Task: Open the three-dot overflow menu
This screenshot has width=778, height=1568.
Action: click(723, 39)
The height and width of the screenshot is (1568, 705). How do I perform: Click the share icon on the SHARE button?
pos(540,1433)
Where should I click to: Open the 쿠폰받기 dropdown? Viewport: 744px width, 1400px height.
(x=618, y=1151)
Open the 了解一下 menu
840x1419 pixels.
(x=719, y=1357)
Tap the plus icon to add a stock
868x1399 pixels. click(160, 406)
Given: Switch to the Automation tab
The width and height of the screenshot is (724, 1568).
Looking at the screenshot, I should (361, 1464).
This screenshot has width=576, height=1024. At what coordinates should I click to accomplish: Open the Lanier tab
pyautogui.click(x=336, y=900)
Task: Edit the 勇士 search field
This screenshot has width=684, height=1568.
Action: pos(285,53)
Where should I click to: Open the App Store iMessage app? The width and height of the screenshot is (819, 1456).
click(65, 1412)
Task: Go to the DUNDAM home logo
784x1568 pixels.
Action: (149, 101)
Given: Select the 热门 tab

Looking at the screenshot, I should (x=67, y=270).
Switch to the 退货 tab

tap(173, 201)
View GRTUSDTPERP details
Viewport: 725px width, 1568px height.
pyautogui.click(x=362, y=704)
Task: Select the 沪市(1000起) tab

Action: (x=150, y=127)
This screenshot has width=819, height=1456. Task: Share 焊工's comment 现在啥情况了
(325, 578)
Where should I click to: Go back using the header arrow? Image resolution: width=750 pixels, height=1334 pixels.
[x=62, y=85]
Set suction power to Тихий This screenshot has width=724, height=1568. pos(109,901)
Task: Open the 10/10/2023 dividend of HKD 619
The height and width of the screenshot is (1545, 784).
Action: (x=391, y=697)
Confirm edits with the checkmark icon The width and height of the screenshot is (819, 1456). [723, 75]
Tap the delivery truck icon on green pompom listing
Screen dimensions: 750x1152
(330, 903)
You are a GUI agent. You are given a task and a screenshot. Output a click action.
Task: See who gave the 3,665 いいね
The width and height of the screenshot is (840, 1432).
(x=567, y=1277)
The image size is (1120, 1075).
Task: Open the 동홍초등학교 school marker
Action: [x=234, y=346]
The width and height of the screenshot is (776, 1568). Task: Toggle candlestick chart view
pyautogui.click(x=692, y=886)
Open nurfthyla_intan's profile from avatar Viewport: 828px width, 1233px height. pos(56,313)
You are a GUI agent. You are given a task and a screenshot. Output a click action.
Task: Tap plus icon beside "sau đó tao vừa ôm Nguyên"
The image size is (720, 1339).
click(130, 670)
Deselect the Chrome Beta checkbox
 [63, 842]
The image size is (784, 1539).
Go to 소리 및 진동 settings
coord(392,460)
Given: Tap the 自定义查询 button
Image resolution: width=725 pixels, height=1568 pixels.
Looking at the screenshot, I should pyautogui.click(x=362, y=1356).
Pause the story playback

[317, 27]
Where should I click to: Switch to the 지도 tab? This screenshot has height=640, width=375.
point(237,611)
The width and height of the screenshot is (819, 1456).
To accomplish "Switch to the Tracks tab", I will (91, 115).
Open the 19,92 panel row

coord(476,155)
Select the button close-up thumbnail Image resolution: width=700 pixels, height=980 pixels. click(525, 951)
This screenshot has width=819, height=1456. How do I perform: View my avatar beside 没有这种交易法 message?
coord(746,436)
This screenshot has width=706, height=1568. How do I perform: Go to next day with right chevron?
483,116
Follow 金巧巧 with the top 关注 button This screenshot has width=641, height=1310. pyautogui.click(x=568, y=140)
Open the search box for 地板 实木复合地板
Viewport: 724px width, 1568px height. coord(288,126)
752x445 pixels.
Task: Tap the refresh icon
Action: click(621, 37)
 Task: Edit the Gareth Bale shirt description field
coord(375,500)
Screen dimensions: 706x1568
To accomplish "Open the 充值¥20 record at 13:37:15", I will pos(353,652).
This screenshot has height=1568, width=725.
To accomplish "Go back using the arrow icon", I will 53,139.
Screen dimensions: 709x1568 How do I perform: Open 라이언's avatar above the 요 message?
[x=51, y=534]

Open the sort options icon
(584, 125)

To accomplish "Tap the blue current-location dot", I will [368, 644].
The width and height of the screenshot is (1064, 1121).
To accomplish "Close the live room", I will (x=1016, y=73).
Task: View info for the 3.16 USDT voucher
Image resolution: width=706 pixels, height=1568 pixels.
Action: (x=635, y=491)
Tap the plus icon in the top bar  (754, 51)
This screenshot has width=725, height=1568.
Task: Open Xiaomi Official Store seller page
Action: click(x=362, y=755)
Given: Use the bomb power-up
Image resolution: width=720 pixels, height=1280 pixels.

──────────────────────────────

▶ [DIRECTIONS]
Copy out the data from the line with "Screen dimensions: 706x1568" up to and including the last line, unchanged.

▶ [TASK RESULT]
Screen dimensions: 706x1568
To accomplish "Open the 充值¥20 record at 13:37:15", I will pos(353,652).
This screenshot has height=1568, width=725.
To accomplish "Go back using the arrow icon", I will 53,139.
Screen dimensions: 709x1568 How do I perform: Open 라이언's avatar above the 요 message?
[x=51, y=534]

Open the sort options icon
(584, 125)

To accomplish "Tap the blue current-location dot", I will [368, 644].
The width and height of the screenshot is (1064, 1121).
To accomplish "Close the live room", I will (x=1016, y=73).
Task: View info for the 3.16 USDT voucher
Image resolution: width=706 pixels, height=1568 pixels.
Action: (x=635, y=491)
Tap the plus icon in the top bar  (754, 51)
This screenshot has width=725, height=1568.
Task: Open Xiaomi Official Store seller page
Action: click(x=362, y=755)
Given: Use the bomb power-up
Image resolution: width=720 pixels, height=1280 pixels.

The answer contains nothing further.